[Stored data Boundary: Start]

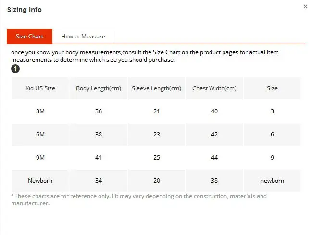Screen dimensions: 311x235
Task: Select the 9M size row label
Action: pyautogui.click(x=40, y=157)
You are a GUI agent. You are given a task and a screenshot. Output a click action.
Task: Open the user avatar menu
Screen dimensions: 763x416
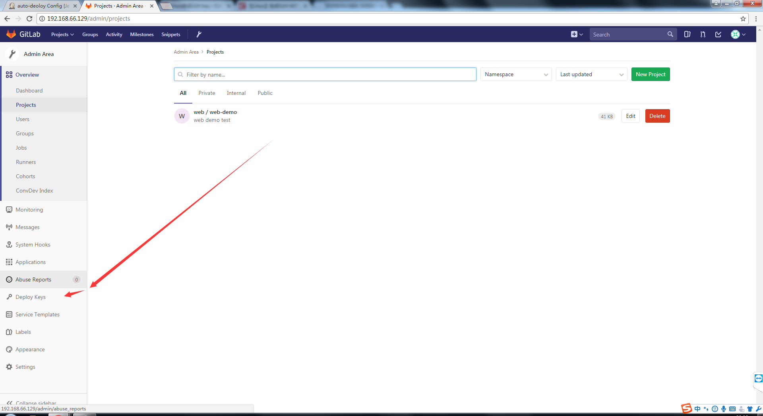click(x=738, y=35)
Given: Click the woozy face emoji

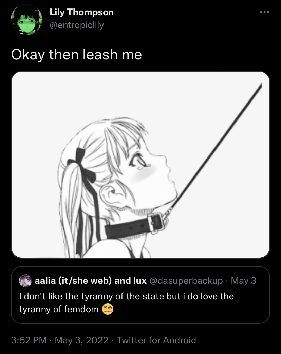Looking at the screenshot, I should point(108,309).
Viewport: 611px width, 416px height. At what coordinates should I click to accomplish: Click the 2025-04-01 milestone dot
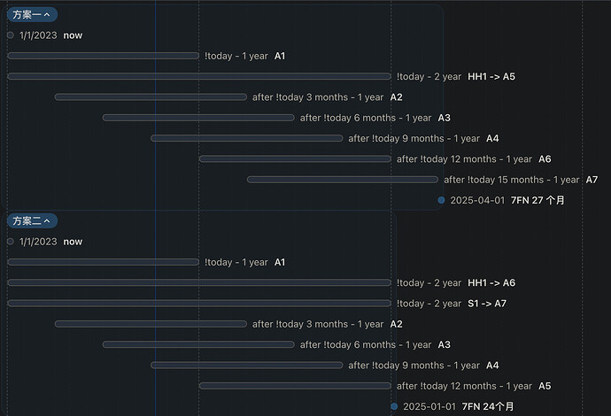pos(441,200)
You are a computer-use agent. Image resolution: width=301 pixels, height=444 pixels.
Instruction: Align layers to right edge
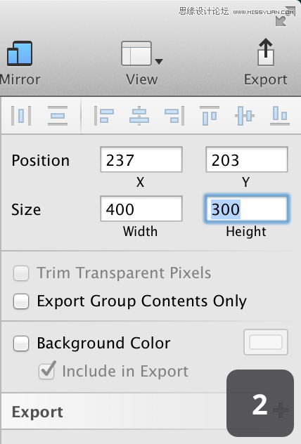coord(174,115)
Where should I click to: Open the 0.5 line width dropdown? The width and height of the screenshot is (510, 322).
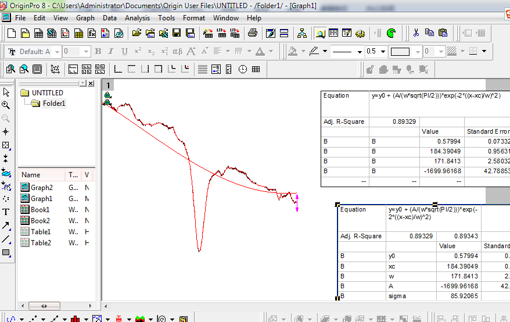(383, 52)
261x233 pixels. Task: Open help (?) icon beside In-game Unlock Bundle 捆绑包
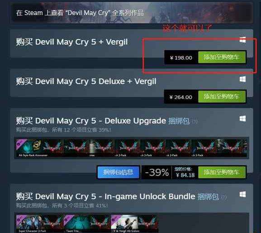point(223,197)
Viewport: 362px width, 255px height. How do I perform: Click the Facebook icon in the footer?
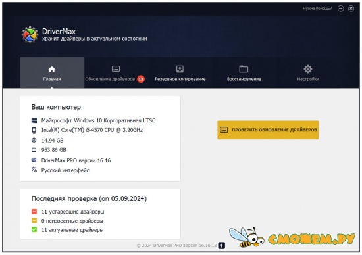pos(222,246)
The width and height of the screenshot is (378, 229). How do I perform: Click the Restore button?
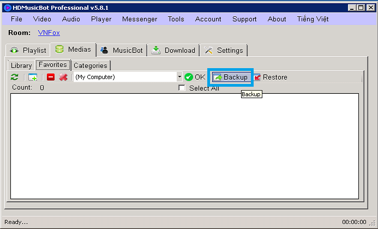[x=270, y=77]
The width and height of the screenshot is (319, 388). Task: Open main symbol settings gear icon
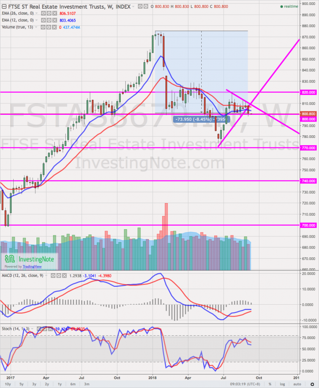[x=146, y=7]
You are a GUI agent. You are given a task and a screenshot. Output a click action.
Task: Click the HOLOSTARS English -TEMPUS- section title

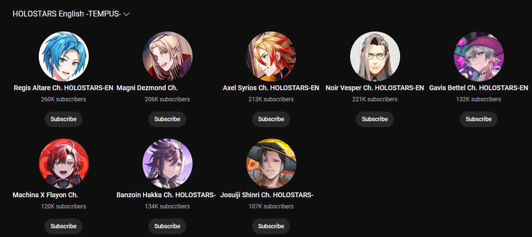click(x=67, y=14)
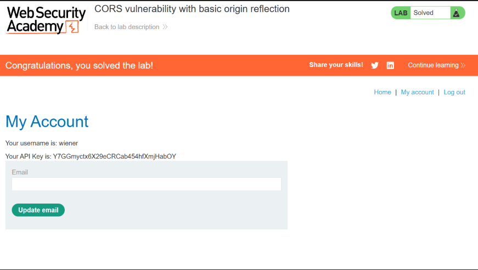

[Stored data Boundary: End]

● What this task involves:
Locate "Viewport: 362px width, 255px" in the entries above. Copy, exactly and only, the lines from that line to the end, leaving out the pictures.

● Expected answer:
Viewport: 362px width, 255px height. How do I perform: Click the Facebook icon in the footer?
pos(222,246)
The width and height of the screenshot is (378, 229). How do I perform: Click the Restore button?
[x=270, y=77]
The width and height of the screenshot is (319, 388). Task: Open main symbol settings gear icon
[x=146, y=7]
You are a GUI agent. You are given a task and a screenshot. Output a click action.
Task: Click the HOLOSTARS English -TEMPUS- section title

click(x=67, y=14)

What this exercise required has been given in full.